Nous avons donc pris le temps avec lui de chercher à comprendre l’origine de cette inspiration, les mécanismes articulant sa discographie, le choix des productions mais aussi des invités et des thématiques abordées. Comme à chaque fois, Scylla prend le temps de détailler ses réponses pour mieux livrer à ses auditeurs les clés de lecture d’une oeuvre à la fois complexe et universelle. Echange avec une des plus belles plumes que le rap francophone a la chance de compter dans ses rangs.
BACKPACKERZ : Commençons par le timing de création de cet album : il a été écrit après Pleine Lune ?
Scylla : Après la sortie de Pleine Lune, j’ai eu une envie subite de revenir aux “sources”. Envie de rapper ! Me laisser aller. M’amuser. J’ai commencé par écrire deux-trois titres puis tout s’est enchaîné très vite. Tout a été écrit à Bruxelles.
L’ambiance générale de l’album est à la fois plus musclée mais aussi moins mystique et cérébrale que tes albums passés… Pourquoi cette volonté ?
Ce n’était pas une envie de montrer mes muscles ! Je pense que c’est dû au projet avec Sofiane, pour lequel je me suis volontairement mis dans une bulle d’ultra-sensibilité. J’ai donc ensuite éprouvé le besoin de combiner cette sensibilité à de la force et de la détermination. BX Vice est un album que je pourrais résumer en quelques mots-clefs : laisser-aller, spontanéité, amusement.

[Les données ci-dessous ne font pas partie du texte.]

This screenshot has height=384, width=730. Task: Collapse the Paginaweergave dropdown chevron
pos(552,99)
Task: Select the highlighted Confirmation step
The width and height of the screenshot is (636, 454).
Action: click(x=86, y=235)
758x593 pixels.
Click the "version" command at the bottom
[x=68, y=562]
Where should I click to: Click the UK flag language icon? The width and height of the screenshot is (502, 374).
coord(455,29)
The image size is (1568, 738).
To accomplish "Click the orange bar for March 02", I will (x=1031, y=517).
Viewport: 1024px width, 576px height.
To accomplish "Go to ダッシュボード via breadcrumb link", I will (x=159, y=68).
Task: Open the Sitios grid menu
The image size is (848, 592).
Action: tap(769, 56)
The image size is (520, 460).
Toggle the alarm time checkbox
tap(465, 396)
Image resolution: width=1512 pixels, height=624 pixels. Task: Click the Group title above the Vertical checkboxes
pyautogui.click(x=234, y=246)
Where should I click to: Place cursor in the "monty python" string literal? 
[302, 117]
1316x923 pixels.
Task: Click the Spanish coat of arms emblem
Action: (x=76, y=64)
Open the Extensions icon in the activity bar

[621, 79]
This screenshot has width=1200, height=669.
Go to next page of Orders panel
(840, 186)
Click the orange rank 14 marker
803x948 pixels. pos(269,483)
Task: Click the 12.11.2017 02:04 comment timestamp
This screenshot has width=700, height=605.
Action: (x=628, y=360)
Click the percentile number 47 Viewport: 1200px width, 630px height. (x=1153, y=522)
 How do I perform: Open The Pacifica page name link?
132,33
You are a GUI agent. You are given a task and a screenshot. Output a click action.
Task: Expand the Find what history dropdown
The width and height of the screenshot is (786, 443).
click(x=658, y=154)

J’ai voulu revenir avec quelque chose de moins sombre, moins cérébral. Je ne voulais pas d’un Abysses 2. À chaque époque son état d’être : au moment où je suis arrivé dans le rap en solo, j’avais plutôt la réputation d’être un technicien, un kickeur de freestyles face à la caméra. C’est à cette même époque que j’ai reçu une série de propositions de maisons de disque françaises, que j’ai refusées pour privilégier une démarche purement indépendante. Ça a commencé à décoller pour moi. Je me suis retrouvé sur des scènes où je voyais des milliers de personnes chanter mes paroles, et les plus mémorisées étaient souvent les plus “hardcores”. Je me suis alors remis en question, et s’en est suivie une période de recherche de sens. En a résulté l’album Abysses, avec son côté plus sombre et torturé, même si l’objectif artistique était d’utiliser l’obscurité comme support pour mieux faire jaillir la lumière, pour qu’elle se révèle plus clairement. Ça n’a peut-être pas toujours été compris comme ça.
Dans la période qui a suivi Abysses, j’ai trouvé une série de réponses à mes questions, je me suis senti plus léger, j’ai commencé à développer une véritable passion pour la spiritualité, toutes traditions confondues, ainsi que pour la philosophie. Ce sont des domaines de connaissances tellement incroyables ! C’est alors qu’est arrivé l’album Masque de chair, qui est beaucoup plus mystique, spirituel. C’est en quelque sorte la victoire de l’Esprit sur la noirceur des profondeurs abyssales. Et enfin, Pleine Lune, qui lui est dans l’émotion pure.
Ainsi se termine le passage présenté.